### Task set
1. The video-search article names several ways a person can currently try to find a video clip. List each of them.
2. From the video-search article, reproduce word for word the part that opens with the words "This will help" and closes with "an unseen nugget.".

This will help make video searches less painful
No one likes being second. There’s a singular sense of accomplishment that comes from being first. First to get the moon. First to climb Everest. Or you know, the simple things, like being first to discover the video of Pizza Rat, the NY Subway pizza-hauling rodent or @SkeletonTunes, the dancing skeleton taking Twitter by storm.
But how do you find that awesome clip people will want to watch again and again among the hundreds of hours of video put online every minute? Right now, that can be a painfully inefficient process. You can cross your fingers and hope to find something through the online communities you follow. You can do a search on YouTube and hope you stumble unto a gem. Or hope social media delivers you an unseen nugget.
“By the time something comes up as a leader, it’s been widely covered and everyone knows about it,” Marcus Moretti, a product manager at news site Mic.com, told me. “We’re trying to move the conversation forward and surface undiscovered videos, instead of overplayed ones.”

### Dataset rows

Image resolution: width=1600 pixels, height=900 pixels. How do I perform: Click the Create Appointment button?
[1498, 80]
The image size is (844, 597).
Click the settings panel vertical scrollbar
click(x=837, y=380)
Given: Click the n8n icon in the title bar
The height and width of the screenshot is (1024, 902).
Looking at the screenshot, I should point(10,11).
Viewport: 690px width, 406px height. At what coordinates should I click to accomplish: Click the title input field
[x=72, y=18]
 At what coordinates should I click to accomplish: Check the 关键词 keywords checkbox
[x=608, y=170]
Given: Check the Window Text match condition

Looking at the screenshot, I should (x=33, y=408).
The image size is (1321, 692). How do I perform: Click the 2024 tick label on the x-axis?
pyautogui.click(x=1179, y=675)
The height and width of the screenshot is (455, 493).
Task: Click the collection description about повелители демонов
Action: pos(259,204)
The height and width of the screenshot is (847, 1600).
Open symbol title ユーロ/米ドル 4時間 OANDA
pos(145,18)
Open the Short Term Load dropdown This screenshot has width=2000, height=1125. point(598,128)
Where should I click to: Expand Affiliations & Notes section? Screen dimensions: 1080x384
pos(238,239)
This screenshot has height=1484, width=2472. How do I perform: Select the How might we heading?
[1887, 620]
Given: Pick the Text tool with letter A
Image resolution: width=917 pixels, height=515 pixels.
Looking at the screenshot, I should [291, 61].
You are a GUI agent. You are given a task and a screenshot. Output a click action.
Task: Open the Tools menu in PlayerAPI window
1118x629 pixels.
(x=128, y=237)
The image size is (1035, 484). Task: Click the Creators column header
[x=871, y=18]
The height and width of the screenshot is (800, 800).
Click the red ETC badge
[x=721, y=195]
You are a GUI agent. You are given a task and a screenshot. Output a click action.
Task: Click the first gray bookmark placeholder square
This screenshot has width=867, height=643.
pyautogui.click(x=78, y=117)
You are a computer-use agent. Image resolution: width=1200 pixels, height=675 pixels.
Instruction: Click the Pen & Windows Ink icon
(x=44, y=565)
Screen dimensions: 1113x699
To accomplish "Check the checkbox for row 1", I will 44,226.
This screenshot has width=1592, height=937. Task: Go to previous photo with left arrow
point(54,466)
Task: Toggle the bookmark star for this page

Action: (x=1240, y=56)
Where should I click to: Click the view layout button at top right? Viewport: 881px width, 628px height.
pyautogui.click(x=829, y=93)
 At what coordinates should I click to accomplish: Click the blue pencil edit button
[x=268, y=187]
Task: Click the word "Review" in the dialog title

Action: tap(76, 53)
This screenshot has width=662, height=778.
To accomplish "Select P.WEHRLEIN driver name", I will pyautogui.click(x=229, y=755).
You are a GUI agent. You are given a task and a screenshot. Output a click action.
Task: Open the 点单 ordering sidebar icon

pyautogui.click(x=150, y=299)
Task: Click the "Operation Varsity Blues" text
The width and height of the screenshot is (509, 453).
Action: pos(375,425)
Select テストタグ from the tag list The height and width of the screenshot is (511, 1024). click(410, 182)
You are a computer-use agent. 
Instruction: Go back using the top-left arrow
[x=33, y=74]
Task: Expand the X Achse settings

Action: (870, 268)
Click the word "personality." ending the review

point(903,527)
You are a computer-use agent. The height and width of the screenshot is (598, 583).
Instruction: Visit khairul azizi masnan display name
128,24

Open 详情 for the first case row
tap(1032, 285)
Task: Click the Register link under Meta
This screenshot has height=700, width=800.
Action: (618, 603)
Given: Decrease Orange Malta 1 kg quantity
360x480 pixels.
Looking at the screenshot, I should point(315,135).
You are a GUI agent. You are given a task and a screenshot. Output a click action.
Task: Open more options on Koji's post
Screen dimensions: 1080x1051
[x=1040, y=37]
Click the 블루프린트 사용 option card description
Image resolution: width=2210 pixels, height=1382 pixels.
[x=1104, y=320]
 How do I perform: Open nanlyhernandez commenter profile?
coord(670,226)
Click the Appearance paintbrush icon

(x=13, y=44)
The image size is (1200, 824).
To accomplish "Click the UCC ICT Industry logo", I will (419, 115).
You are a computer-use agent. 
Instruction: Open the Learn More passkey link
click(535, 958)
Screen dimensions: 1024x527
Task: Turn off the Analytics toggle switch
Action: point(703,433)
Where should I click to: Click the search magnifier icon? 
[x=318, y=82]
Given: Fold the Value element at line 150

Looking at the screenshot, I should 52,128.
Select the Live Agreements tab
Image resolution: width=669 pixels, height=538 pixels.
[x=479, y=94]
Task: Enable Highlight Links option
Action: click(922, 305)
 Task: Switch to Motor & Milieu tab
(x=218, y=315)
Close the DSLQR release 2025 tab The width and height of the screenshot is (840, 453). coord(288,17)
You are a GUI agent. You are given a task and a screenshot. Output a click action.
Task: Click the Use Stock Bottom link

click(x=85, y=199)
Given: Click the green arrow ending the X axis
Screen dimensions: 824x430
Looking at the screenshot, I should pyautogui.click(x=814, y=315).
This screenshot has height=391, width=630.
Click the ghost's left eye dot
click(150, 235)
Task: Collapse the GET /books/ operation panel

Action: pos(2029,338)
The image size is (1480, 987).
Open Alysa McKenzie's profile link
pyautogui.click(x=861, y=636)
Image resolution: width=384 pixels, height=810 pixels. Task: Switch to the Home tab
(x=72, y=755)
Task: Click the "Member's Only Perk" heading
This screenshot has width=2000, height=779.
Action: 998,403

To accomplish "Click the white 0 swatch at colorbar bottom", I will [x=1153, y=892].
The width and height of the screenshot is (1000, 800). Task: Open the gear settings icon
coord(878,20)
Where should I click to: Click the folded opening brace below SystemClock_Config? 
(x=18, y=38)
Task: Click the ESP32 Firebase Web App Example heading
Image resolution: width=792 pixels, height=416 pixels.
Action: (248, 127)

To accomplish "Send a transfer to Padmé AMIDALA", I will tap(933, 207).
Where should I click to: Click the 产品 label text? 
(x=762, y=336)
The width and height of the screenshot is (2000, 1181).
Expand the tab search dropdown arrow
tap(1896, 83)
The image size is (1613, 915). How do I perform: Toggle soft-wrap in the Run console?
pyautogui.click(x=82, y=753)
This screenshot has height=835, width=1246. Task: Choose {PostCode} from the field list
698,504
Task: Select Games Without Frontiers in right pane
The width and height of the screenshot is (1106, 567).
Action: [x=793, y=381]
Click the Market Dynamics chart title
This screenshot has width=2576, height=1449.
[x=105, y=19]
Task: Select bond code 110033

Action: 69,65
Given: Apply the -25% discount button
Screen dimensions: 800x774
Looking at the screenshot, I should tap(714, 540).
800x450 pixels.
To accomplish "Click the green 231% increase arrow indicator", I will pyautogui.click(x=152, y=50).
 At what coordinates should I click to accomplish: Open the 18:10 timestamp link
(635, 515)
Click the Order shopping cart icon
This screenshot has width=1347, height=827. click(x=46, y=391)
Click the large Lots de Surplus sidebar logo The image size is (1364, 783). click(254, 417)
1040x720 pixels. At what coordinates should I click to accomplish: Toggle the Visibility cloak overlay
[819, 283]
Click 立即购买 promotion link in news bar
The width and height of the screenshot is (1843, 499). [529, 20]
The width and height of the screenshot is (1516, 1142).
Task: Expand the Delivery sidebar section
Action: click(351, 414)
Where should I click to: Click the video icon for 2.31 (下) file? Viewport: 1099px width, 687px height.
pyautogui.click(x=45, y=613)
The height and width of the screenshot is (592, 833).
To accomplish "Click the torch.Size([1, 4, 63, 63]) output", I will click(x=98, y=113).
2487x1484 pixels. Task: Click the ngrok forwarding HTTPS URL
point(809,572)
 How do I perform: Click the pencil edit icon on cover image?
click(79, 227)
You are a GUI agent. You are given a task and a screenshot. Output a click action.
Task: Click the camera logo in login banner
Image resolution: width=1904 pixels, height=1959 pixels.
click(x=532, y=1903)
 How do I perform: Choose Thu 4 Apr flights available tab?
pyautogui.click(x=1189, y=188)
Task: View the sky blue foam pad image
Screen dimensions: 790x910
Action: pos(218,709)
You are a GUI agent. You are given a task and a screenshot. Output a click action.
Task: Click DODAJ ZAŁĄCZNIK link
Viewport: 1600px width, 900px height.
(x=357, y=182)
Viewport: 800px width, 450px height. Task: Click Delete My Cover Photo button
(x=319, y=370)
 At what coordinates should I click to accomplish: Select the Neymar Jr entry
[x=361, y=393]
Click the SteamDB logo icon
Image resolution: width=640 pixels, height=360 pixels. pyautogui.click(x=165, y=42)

### Replies
1.
- Following online communities and hoping something turns up through them
- Doing a search on YouTube and hoping to stumble onto a gem
- Hoping social media delivers an unseen nugget

2.
This will help make video searches less painful
No one likes being second. There’s a singular sense of accomplishment that comes from being first. First to get the moon. First to climb Everest. Or you know, the simple things, like being first to discover the video of Pizza Rat, the NY Subway pizza-hauling rodent or @SkeletonTunes, the dancing skeleton taking Twitter by storm.
But how do you find that awesome clip people will want to watch again and again among the hundreds of hours of video put online every minute? Right now, that can be a painfully inefficient process. You can cross your fingers and hope to find something through the online communities you follow. You can do a search on YouTube and hope you stumble unto a gem. Or hope social media delivers you an unseen nugget.